MR. DE FOREST: No, but I had over the years a speaking acquaintance with Diebenkorn – a very friendly man, and I used to speak – we had a speaking acquaintance. We’d always talk to each other. I didn’t take a class. I didn’t take a class at Park’s. He was very important to that whole figurative – to that whole movement in ways that – I think he started with the heart of it more than most people might suspect in relation to color and more open-minded I think than the Clyfford Still wing. He would be the – [inaudible] – he introduced figuration into that, and he’d been an abstract painter.

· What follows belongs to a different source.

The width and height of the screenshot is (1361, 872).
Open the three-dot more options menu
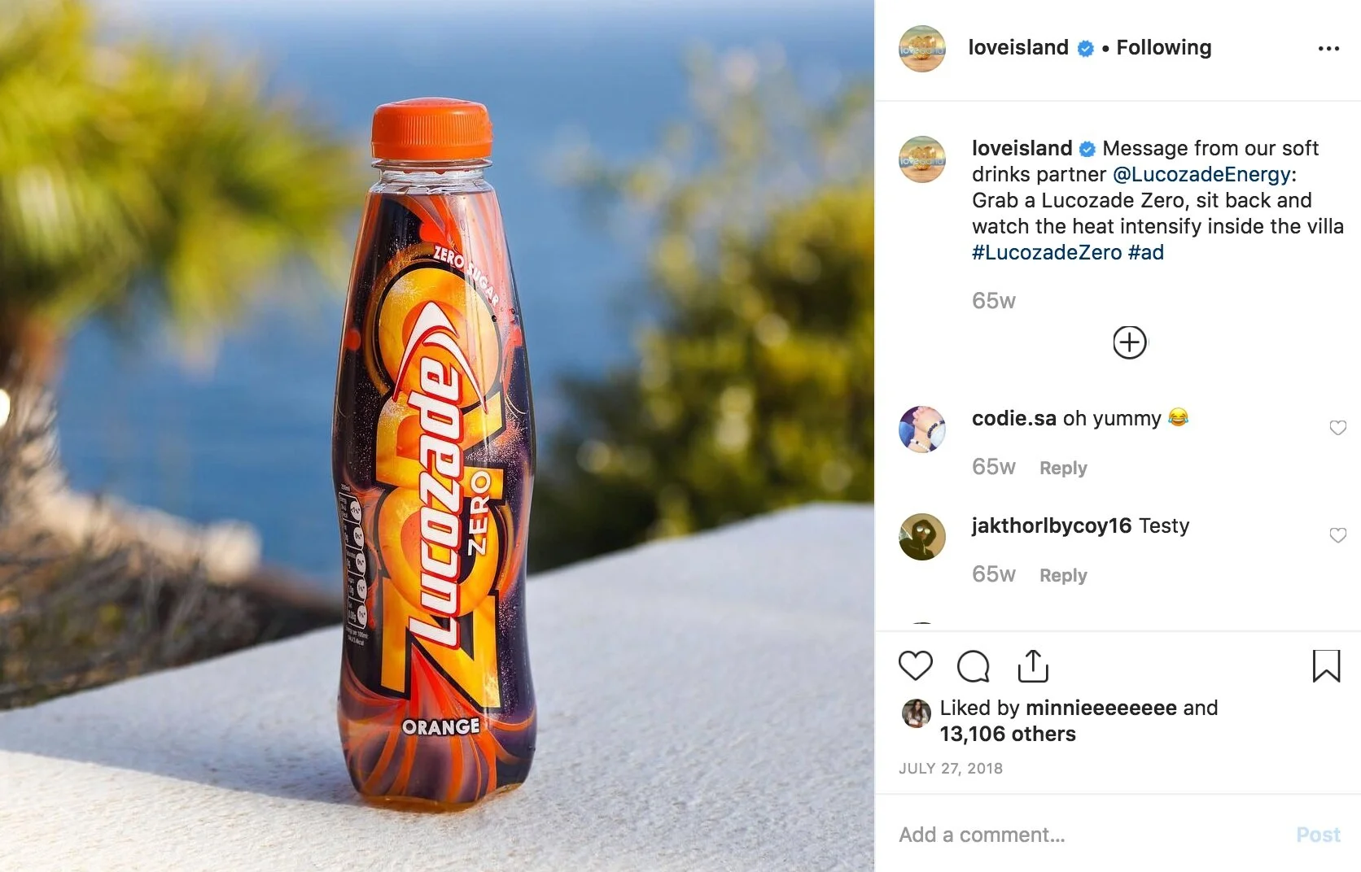[1328, 49]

MR. MATTESON: But what I mean to say is you didn’t – in your reaction to abstract expressionism you didn’t go figurative the way they did.
MR. DE FOREST: Not in the way they did, no, because – I don’t know what I might have done, but during that time that was developing, I was in the army.

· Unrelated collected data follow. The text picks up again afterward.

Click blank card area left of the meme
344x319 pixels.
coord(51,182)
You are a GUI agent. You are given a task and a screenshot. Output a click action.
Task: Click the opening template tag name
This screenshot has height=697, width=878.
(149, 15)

MR. MATTESON: That’s right.
MR. DE FOREST: And then I came back and – this particular painting, let’s see, I did when I was –
MR. MATTESON: This is My Life and Times.
MR. DE FOREST: Yes, in Yakima and that’s kind of the high point of my abstract expressionism – that and a couple other paintings. And then there are – you could find this one, absolutely. Now, you see this? The figuration is introduced –
MR. MATTESON: This is Painting for Pedagogues, 1961.
MR. DE FOREST: Yes, and the shapes grow larger in the pattern. Now, some of these come out of scientific illustrations. I used to read the Scientific American. In the old days they had a lot of that stuff, and they’re beautiful. And it’s just – this is more Mondrianesque, but this you introduce kind of shapes and it becomes sort of shape invention.

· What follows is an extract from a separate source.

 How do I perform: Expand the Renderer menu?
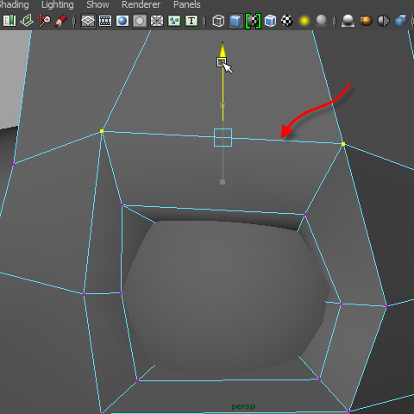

MR. MATTESON: Yeah, I can see in this, the pedagogy one, that there’s kind of this microbe type –
MR. DE FOREST: Yes. Now, the drawing – the back room is, see, done shortly after that painting, “My Life and Times in Yakima,” and that bear –
MR. MATTESON: Pelt.
MR. DE FOREST: – Pelt becomes important. See, there the shapes become important. And those metamorphosize into figurative shapes.
MR. MATTESON: I see.
MR. DE FOREST: Animals and people and whatnot.
MR. MATTESON: Well, there’s a kind of logic –
MR. DE FOREST: Yes, and then the animals are added.
MR. MATTESON: Exactly. I was going to ask, do the animals – does the figurative stuff sort of work into the constructions first, then into the paintings? Or are they just –
MR. DE FOREST: I’m trying – there’s a very clear – there are historical sources. When I was working at the San Francisco Museum, I saw a van Doesburg – a little construction; they had to paint on the frame.
MR. MATTESON: I remember that.
MR. DE FOREST: And so I started painting on the frame and when I was in Yakima I worked so much, and working all the time, you didn’t have much time to work, but there’s a table saw in the back of the gallery and you’d saw pieces of wood and glue – you know, glued-up panel and paint them.
So it comes out – again it’s related to the Mondrian, van Doesburg. Then there’s other people that did that – the Uruguayan – what was his name? Juan Torres-García [actually Joaquín Torres-García].
MR. MATTESON: Torres-Garcia. Again, another good example in the San Francisco Museum of Torres.
MR. DE FOREST: Yes, absolutely, and I saw those things. They’re quite neat paintings. He’s quite a potent painter.
MR. MATTESON: Relatively unknown.
MR. DE FOREST: Relatively unknown, but he makes things that are really effective – very simple things. And that’s also what affected me by de Chirico. You could see real de Chirico’s and I was amazed how simple they were, and that’s a painter who I’ve gotten interested in, and also the painter John Guttmann was very interested in some parts of his work.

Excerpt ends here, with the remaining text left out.